___ Task material

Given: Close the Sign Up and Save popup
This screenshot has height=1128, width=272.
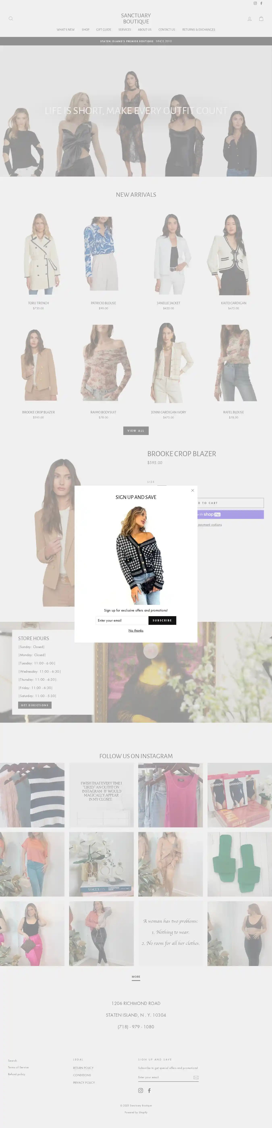Looking at the screenshot, I should (x=192, y=490).
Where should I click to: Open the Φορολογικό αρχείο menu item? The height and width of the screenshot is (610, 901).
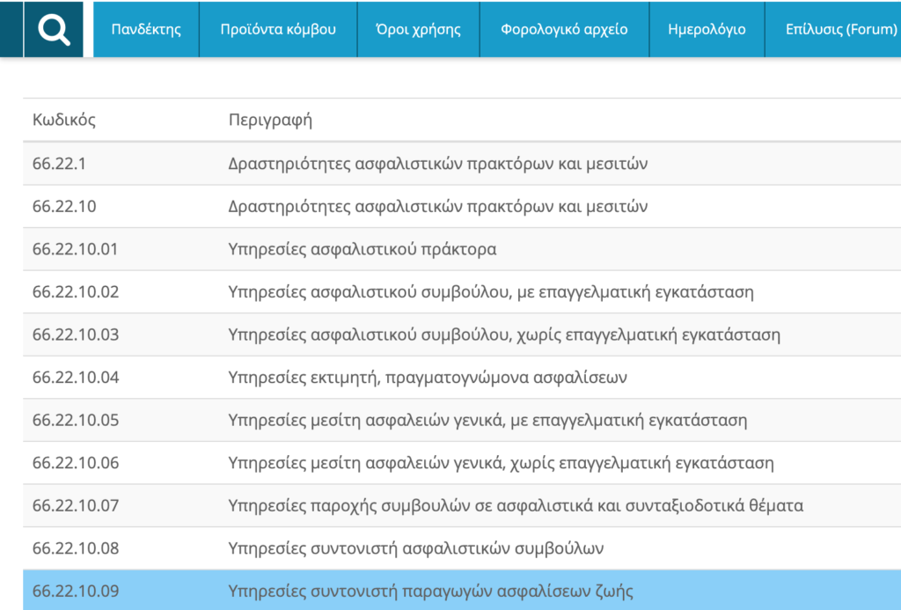[x=564, y=29]
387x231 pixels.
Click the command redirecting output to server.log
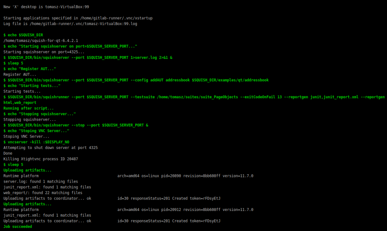(x=88, y=57)
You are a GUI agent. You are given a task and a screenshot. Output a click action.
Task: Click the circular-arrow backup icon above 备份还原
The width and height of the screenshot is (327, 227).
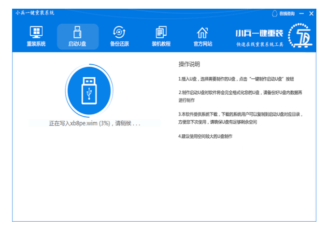point(119,32)
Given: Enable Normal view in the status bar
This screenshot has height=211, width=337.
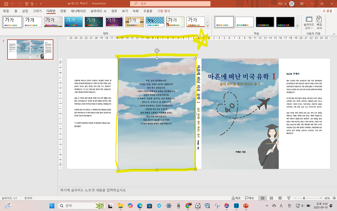Looking at the screenshot, I should pyautogui.click(x=262, y=198).
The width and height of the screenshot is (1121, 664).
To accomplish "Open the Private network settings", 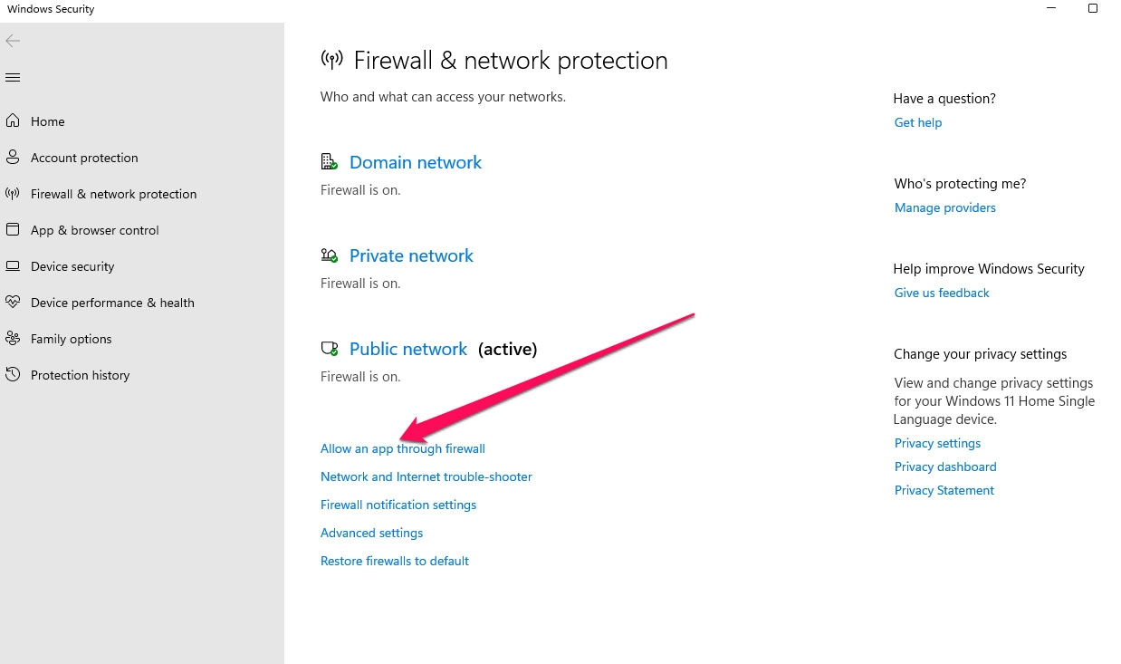I will click(x=411, y=255).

______

What needs to be done :: Stop after the line containing "Task: Click the": copy the records exactly from the first line up to there, leaving pictures out.

Problem solution ::
Given: Close the Sign Up and Save popup
This screenshot has height=1128, width=272.
Looking at the screenshot, I should (x=192, y=490).
Where should I click to: Open the Φορολογικό αρχείο menu item? The height and width of the screenshot is (610, 901).
[x=564, y=29]
387x231 pixels.
Click the command redirecting output to server.log
(x=88, y=57)
You are a GUI agent. You are given a task and a screenshot. Output a click action.
Task: Click the circular-arrow backup icon above 备份还原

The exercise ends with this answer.